The exhibition is perfectly balanced. Featuring two levels, the first is dedicated to the history of Louis Vuitton and its evolution from a Parisienne trunk-maker to a global corporation. Visitors are given an insight into the leather goods designed by Louis Vuitton and the thought process behind his signature piece, the perfect trunk. The craftsmanship behind every piece is evident as we are shown the aims behind the trunk – rigidity, solidity and functionality – which become more creative with the addition of a trunk that opens up to reveal a sun lounger. The evolution of the trunks starts to take form with the creation of the infamous LV logo; designed in 1896, four years after the founder’s death, Georges Vuitton created the LV logo as a modernisation of the original “L Vuitton marque de fabrique deposée” inscription on the “Damier” patterned trunks. As a whole, the first floor serves to show the establishment of an iconic brand based upon the desirability to create useful yet beautiful products.

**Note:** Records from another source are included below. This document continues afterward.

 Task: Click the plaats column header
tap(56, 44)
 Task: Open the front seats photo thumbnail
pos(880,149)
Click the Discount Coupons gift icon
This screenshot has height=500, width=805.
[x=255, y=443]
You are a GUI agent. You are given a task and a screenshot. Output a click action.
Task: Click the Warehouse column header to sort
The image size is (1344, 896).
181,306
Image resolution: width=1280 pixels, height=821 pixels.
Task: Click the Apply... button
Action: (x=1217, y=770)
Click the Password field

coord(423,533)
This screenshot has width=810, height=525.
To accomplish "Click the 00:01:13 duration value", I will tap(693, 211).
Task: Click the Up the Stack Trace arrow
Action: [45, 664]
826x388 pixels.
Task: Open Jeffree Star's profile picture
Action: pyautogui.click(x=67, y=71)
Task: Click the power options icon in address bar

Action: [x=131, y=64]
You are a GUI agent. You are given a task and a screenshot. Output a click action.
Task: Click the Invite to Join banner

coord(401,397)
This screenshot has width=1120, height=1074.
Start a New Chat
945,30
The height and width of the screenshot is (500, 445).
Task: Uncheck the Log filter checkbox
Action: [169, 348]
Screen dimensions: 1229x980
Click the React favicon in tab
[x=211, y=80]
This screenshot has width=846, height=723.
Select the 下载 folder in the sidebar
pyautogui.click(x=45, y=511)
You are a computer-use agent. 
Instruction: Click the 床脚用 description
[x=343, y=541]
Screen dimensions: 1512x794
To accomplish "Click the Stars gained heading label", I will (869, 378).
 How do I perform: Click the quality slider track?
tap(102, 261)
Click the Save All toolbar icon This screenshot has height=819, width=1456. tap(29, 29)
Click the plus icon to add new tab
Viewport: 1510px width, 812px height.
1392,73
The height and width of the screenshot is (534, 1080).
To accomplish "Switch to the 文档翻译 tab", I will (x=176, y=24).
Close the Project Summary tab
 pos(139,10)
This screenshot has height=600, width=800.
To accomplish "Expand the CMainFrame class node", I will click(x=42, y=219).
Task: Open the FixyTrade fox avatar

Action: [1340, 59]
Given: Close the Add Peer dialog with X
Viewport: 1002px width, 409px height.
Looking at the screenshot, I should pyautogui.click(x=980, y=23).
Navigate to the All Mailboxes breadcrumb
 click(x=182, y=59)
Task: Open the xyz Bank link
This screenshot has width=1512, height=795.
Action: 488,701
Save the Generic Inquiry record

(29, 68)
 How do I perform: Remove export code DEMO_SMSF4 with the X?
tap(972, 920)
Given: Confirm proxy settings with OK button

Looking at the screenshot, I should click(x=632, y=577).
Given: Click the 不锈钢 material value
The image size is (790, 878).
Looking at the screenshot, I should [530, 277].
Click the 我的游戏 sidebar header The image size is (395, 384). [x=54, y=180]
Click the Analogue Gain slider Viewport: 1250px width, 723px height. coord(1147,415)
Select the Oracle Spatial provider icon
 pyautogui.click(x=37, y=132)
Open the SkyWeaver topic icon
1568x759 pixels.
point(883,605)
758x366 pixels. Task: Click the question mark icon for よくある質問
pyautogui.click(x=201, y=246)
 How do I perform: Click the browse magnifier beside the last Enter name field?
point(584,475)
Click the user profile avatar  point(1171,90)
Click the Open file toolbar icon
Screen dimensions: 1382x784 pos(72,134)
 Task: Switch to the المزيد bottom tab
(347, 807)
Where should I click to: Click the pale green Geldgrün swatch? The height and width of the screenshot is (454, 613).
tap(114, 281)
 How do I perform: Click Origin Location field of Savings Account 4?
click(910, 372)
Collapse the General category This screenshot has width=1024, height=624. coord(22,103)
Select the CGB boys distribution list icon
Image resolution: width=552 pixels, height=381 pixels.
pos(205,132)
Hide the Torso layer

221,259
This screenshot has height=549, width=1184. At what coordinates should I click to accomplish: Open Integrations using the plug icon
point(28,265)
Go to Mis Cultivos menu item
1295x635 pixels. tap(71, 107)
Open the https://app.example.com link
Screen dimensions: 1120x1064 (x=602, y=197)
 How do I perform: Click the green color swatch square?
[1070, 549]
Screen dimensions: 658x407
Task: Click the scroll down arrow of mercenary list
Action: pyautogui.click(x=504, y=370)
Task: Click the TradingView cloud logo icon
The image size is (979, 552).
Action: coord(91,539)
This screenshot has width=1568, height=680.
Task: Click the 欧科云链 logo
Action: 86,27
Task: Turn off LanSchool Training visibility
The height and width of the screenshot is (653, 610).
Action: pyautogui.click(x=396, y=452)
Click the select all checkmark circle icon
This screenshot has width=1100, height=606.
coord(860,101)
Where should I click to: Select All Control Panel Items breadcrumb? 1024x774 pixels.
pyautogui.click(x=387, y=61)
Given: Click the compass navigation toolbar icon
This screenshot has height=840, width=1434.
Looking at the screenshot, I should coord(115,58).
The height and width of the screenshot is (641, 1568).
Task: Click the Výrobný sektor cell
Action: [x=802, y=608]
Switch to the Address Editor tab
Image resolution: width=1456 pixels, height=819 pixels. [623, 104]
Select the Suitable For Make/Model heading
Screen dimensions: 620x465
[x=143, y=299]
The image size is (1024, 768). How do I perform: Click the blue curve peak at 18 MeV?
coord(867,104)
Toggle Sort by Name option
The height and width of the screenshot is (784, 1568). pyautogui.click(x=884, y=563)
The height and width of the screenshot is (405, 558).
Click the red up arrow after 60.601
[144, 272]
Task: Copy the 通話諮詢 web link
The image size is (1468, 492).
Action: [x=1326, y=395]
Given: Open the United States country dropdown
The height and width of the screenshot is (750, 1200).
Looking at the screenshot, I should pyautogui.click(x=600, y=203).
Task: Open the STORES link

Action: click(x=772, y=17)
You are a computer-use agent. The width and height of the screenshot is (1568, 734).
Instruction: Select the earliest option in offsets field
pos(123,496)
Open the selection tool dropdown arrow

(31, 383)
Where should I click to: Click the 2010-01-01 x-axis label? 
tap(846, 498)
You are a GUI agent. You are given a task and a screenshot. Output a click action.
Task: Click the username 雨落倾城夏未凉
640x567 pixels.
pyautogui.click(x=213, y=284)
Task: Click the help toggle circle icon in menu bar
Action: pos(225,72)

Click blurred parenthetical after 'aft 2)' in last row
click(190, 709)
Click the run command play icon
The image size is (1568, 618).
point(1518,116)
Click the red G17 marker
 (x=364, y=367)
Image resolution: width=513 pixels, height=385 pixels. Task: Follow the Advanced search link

The second floor is a world away from the calm and minimal atmosphere of the first floor. Upon ascending the stairs it is evident you are entering Marc Jacobs territory. With dark decor and a thudding bass coming through the speakers as the Daft Punk remix of Kanye West’s ‘Stronger’ plays (the soundtrack of the Paris Spring/Summer 2008 show) the atmosphere is buzzing and there is a distinct feeling of being at a fashion show. Highlights of the second floor include an entire wall displaying handbags from over the years, collections from 1998 onwards, particularly the controversial outfit Kate Moss wore on the A/W 2011 runway, and displays of collaborations with Stephen Sprouse and Takashi Murakami. The exhibition makes it clear that handbags have been and always will be at the forefront of the brand. The wall of handbags is adorned with updated versions of the classic Speedy, Neverfull and Keepall bags, to name but a few. With modern variations of classic canvases complete with the iconic Damier and LV monograms, it is here that we can see Marc Jacobs’ artistic direction at its best; each season he reinterprets the classic bag models, all the while in keeping with the Louis Vuitton aesthetic.
Overall, the exhibition cleverly juxtaposes both Louis Vuitton and Marc Jacobs by contrasting the old with the new, classicism with modernisation. It is easy to see why Louis Vuitton has maintained its title as one of the most creative and well-respected brands in the fashion industry, due to the element of seriousness in the presentation of the exhibition combined with just the right amount of fun, such as the waving Marc Jacobs statue bidding visitors goodbye as they exit. An information panel summarises the key to the brand’s success: “Both men provide complementary solutions to the needs of their era, which is precisely what makes them such perfect partners through time”.
After thoroughly enjoying the exhibition, the icing on the cake was meeting Marc Jacobs himself who by chance happened to be there giving a guided tour to his friends. Unlike some celebrities, he graciously took the time to talk and sign autographs with visitors showing himself to be appreciative of those who admire his work. Marc Jacobs understands the importance of the relationship between fashion and the individual, for he once said: “For some, life has no meaning without fashion, but for me, fashion has no meaning without life”. And that is the beauty behind the Louis Vuitton legacy he so successfully carries on.